For over a decade, director Jay Roach was known primarily for his work in comedic films. From the “Austin Powers” trilogy to the “Meet the Parents” franchise, Roach had carved out a niche for himself in directing broad comedy blockbusters. Then in 2008, he somewhat surprisingly shifted more to political drama films — and more impressively, critically-acclaimed and awarded films — starting with the HBO movie “Recount” (about the 2000 United States presidential election).
2019 saw the release of Roach’s latest “political” film, in the form of big screen feature “Bombshell,” the Fox News/Roger Ailes scandal piece starring Nicole Kidman, Charlize Theron, and Margot Robbie. Theron and Robbie are nominated for Best Actress in a Motion Picture – Musical Comedy and Best Supporting Actress in a Motion Picture – Musical or Comedy, respectively, at this Sunday’s 77th Golden Globe Awards.

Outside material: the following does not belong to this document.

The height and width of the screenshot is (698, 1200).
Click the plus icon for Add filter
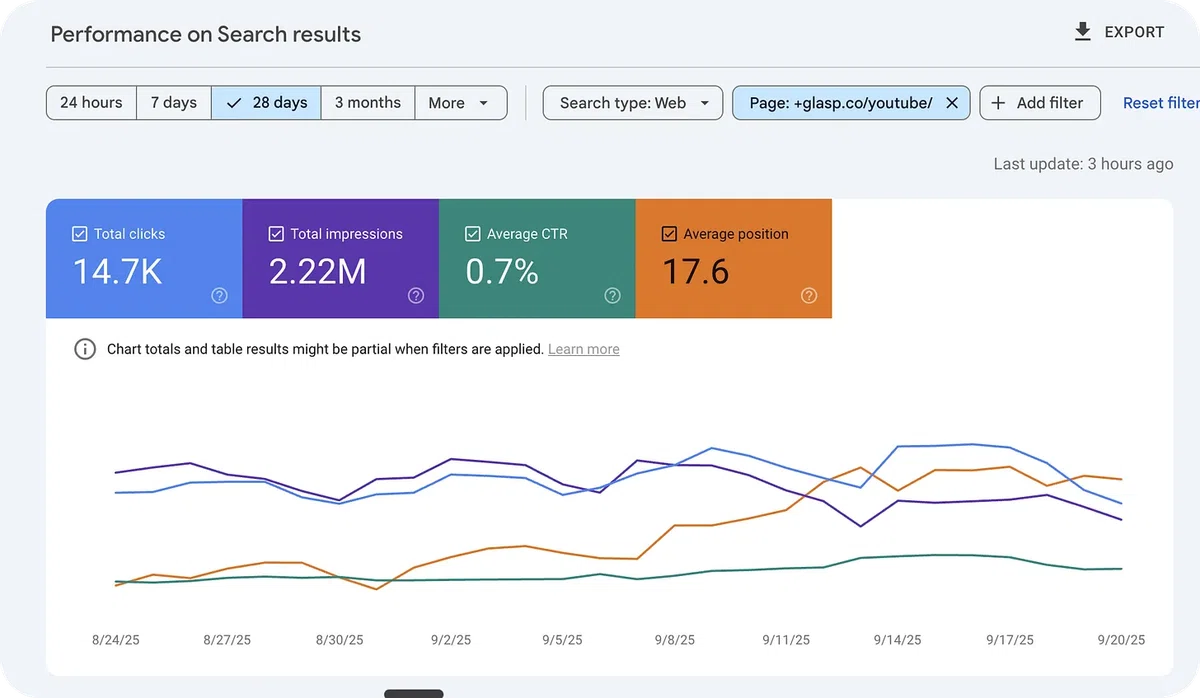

Roach recently spoke with Deadline’s Pete Hammond about his surprising transition over the years from being a comedy director to a political director.
“Yeah, it’s confusing, isn’t it,” Roach joked about his “interesting” filmography. “I might’ve been better off just sticking to one thing and getting a sort of signature vision established, but that wasn’t in the cards.”
Roach credited Austin Powers himself, Mike Meyers, with giving him his big break in comedy directing. “He’s a genius, and he helped me get started. Was a blast to learn comedy… Really, I didn’t know much about comedy when I started that. I certainly liked comedies. But I had never really directed any. So it was a pretty amazing experience.”
“It was a fun train to be on,” Roach said, of his time as the “it” director of comedy for that time period. “It’s an interestingly small group of people that the studios would trust to do comedies. And you’re quite aware that you have a short shelf life. When you think of all the great comedy directors who kind of had a really hot period but weren’t allowed to keep it going, it was daunting.”
Comparing it to being like an athlete, Roach added, “I decided to try to branch out before my expiration date and got to do ‘Recount’. Partly ’cause Sydney Pollack gave me, similarly, a kind of miraculous break, asking me to take over that movie, ‘Recount’, for him, which he was gonna direct.” Pollack had to pull out of directing the film because of his battle with cancer.
Hammond brought up Roach’s branching out to more political or “ripped from the headlines” filmmaking since 2008. “I don’t mind calling them political, because it seems like everything’s political,” Roach told him. “Even when I went to film school, there was such a great Marxist tradition in film criticism: There are no such things as non-political films, everything has politics.”
Roach continued, “But these films go at the issues in politics that worry me. Every one of them in a certain way is an anxiety dream of how fearful for the state of civilization [I am]. ‘Recount’ was the best example of that.”
And for that anxiety, Roach has considered his political films “therapeutic,” even though they don’t necessarily have answers — as he admits he doesn’t have all the answers — but strives to ask questions. For Roach, the dilemma he tries to bring to his political films is, “How then shall we go forward as a civilization, and how do we figure out how to get along and solve problems as a group, when obviously all the forces are against that?”
Roach also addressed the inherently difficult issue of telling a story about three women through the lens of a male director and a male screenwriter. After Charlize Theron sent him Charles Randolph’s “Bombshell” script — originally just as a friend, asking for notes — she then asked him to direct the movie and he said yes. But he soon questioned if he was the right person for the job, noting that it would mean the movie’s both written and directed by a man, despite being a film about female empowerment.
“And then, of course, [I] had a lot of questions about, you know, ‘Should I be directing this, as a man?'” But as he told Theron before he even took the directing job, “This is a story that really is as much for men — maybe more for men — to just give them a sense of, ‘What is it like to go through this?’ And I needed to know, so, I thought if I could make a film that answered my questions or somehow gave me some new insight into it, that maybe I could offer that to other men. ‘Cause I do think men have to be part of this. We’re a huge part of the problem. … [‘Bombshell’] is for men, at least as much [as for women].”